Dabei geht es vor allem um Jonah Jacobson, der 1942 aus dem von den Nazis besetzten Amsterdam nach Brasilien geflohen ist. Und als dieser kehrt er fast 90-jährig nach Amsterdam zurück, um eine Schuld zu begleichen, die ihn ein Leben lang verfolgt hat. Bei seiner Flucht hatte er seine erste große Liebe Linda zurückgelassen, sie wurde angeschossen. Was danach mit ihr passierte, weiß er nicht. Er weiß nur, dass sie mit dem Geld, das er ihr aus Brasilien hatte zukommen lassen, ein Hotel gekauft hat: das Hotel Linda. Dort steigt er jetzt ab, aber natürlich ist seine Linda schon lange nicht mehr die Besitzerin, und er landet im Krankenhaus.
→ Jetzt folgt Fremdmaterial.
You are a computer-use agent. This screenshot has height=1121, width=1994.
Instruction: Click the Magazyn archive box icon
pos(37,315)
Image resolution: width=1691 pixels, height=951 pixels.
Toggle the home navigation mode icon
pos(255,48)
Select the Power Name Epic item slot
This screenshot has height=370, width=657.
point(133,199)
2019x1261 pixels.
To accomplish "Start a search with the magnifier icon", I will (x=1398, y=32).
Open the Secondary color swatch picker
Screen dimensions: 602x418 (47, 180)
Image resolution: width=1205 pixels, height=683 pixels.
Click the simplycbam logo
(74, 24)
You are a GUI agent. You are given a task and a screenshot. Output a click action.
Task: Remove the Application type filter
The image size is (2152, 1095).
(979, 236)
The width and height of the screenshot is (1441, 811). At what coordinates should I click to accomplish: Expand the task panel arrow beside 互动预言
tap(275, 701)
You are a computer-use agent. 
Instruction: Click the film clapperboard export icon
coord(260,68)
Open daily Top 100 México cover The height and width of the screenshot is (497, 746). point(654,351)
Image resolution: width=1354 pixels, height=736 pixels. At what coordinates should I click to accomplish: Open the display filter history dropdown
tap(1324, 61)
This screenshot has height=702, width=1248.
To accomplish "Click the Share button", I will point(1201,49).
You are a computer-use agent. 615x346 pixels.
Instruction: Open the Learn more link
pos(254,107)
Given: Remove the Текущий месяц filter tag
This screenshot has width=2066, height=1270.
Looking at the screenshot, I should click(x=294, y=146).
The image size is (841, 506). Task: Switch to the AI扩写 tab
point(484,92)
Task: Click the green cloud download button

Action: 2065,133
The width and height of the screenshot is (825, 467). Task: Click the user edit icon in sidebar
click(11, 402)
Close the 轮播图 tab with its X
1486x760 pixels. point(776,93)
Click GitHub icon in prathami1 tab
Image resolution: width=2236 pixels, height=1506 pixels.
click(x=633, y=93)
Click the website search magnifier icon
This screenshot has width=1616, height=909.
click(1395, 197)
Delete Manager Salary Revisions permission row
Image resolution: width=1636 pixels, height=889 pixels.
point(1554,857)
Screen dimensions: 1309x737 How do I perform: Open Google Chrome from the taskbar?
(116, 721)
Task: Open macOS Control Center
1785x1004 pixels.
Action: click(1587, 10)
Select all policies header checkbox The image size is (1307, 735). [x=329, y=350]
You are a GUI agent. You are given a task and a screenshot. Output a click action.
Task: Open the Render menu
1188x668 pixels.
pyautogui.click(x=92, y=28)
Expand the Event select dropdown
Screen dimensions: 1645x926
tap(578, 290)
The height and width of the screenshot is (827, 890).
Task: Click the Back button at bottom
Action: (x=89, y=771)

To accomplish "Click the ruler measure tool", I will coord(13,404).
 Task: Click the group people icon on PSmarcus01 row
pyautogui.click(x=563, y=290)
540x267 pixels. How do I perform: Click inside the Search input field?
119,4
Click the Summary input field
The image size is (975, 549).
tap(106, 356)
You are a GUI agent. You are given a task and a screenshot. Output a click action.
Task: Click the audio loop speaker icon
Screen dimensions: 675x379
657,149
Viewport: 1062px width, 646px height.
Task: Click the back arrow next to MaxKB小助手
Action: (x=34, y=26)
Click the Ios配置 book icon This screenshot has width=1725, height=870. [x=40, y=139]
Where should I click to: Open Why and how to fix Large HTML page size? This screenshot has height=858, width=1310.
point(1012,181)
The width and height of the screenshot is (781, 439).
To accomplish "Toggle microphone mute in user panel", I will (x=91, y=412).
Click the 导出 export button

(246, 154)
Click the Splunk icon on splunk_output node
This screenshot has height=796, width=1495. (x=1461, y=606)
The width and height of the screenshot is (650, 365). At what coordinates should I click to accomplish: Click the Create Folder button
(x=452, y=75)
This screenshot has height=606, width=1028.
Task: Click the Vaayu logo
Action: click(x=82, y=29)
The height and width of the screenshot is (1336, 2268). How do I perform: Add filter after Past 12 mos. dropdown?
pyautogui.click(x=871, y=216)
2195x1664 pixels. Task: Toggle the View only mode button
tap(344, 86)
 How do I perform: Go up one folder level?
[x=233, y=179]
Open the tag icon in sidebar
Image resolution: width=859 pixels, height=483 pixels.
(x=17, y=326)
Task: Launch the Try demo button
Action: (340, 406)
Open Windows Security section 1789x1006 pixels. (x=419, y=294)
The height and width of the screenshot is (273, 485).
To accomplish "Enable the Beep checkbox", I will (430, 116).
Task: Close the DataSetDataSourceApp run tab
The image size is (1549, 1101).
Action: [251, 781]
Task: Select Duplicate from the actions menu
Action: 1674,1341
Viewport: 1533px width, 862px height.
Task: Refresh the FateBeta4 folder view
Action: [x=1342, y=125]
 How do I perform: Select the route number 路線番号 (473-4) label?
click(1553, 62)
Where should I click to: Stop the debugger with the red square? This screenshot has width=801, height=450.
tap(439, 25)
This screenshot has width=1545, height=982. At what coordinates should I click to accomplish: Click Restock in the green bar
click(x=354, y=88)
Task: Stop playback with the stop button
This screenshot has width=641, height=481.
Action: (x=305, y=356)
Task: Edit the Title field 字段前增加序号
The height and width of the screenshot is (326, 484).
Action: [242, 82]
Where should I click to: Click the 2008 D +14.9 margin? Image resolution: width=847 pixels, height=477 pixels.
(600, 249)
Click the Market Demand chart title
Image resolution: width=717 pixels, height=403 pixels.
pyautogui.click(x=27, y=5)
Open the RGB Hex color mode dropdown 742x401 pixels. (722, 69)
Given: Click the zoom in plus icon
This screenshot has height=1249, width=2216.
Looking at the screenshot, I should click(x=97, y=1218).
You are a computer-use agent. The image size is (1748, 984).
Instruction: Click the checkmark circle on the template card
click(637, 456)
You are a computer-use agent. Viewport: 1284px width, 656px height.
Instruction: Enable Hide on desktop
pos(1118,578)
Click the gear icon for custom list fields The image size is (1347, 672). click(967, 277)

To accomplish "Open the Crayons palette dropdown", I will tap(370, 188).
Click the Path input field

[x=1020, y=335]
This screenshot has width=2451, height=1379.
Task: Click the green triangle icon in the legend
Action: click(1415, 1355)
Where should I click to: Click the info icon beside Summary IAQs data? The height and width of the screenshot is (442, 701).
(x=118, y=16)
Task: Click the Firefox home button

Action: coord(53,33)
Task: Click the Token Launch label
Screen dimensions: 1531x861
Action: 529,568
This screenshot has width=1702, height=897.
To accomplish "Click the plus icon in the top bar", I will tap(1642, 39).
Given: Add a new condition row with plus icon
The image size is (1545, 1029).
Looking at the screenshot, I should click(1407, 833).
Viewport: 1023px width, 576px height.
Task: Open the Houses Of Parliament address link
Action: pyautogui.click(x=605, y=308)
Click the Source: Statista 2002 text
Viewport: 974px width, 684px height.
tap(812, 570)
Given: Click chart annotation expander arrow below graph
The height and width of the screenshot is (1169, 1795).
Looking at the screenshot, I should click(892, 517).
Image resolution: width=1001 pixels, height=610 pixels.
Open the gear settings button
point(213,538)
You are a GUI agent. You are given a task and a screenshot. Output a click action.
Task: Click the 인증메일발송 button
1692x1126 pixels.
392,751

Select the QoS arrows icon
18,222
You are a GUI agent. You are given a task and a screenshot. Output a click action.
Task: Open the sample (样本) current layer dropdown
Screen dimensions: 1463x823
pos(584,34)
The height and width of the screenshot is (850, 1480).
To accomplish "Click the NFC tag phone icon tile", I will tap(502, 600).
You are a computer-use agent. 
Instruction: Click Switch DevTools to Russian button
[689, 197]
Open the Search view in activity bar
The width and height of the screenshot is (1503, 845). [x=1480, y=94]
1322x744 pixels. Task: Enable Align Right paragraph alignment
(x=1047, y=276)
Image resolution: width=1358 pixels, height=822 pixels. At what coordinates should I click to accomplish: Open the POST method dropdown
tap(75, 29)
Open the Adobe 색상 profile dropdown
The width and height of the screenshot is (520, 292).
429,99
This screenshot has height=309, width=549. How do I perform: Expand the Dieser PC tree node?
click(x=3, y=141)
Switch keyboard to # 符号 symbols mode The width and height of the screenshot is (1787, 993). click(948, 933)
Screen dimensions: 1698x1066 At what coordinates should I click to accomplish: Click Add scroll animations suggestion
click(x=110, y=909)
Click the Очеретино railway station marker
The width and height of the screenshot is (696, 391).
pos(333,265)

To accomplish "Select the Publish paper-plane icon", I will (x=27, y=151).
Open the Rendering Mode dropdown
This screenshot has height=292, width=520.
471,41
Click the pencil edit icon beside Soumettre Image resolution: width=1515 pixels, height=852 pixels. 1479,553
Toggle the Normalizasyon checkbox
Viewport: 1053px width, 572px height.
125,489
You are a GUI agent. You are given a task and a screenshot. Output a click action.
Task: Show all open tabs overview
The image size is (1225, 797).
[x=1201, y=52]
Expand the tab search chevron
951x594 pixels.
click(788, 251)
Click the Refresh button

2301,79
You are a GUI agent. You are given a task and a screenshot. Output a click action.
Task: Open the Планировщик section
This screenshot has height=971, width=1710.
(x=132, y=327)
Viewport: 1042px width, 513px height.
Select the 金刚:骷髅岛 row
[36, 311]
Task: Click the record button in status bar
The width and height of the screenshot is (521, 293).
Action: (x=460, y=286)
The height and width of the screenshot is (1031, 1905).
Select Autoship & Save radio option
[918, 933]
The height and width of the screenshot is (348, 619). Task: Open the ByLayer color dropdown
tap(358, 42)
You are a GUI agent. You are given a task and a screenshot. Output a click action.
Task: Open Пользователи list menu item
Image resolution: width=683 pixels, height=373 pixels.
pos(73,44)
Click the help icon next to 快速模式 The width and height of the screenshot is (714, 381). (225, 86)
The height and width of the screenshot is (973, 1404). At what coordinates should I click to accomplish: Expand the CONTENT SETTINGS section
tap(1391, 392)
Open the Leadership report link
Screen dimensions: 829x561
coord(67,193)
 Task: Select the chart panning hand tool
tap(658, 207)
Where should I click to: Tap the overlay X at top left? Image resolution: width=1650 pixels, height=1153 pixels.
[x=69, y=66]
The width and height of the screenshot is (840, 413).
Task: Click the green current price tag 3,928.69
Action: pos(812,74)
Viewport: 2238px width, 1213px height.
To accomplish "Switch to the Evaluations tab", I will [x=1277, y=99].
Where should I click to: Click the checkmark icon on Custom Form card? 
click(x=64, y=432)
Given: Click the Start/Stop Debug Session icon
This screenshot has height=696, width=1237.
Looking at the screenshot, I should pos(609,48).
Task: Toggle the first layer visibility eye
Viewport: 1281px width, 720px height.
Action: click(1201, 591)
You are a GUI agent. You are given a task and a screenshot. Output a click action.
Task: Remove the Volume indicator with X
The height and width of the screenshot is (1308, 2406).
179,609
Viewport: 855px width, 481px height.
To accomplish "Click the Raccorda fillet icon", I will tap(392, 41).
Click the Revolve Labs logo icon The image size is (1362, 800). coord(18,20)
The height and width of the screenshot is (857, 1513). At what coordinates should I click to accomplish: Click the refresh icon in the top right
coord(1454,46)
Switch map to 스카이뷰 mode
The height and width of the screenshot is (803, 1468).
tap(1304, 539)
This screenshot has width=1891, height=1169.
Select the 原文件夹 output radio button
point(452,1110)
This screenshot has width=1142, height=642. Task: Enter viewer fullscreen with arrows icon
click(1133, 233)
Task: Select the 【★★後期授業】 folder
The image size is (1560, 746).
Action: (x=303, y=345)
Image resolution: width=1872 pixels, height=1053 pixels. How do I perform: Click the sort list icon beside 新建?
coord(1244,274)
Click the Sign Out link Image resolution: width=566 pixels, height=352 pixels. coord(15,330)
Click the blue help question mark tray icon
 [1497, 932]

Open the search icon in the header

Meisterhaft versteht es Visser, der in Amsterdam lebt und mit "Hotel Linda" seinen vierten Roman vorlegt, zwischen Gegenwart und Vergangenheit zu pendeln. Beim Literarischen Sommer wird er seinen Roman morgen in der Stadtbibliothek vorstellen, aber nicht selbst aus ihm lesen. Denn sein Deutsch, so gibt er zu, reicht dafür nicht aus. Der Schauspieler und Regisseur Stefan Filipiak wird die Vorleser-Rolle für ihn übernehmen.

Doch ob der Titel nun passt oder nicht - Vissers Geschichte über den "blauen Vogel" ist eine, die nachhängt. Der 54-jährige Schriftsteller knüpft ein starkes Band zwischen der Erinnerung und dem Heute. Jacobsons Suche wird getrieben von dem Gefühl, etwas wiedergutmachen zu müssen, bevor der Tod kommt, aber ist zugleich auch ein Anlass, das eigene Leben vor dem inneren Auge abzugehen. Dabei ist das Buch kein Lamento eines alten Mannes, sondern eine poetische, mit viel trockenem Humor geschriebene Lebensgeschichte.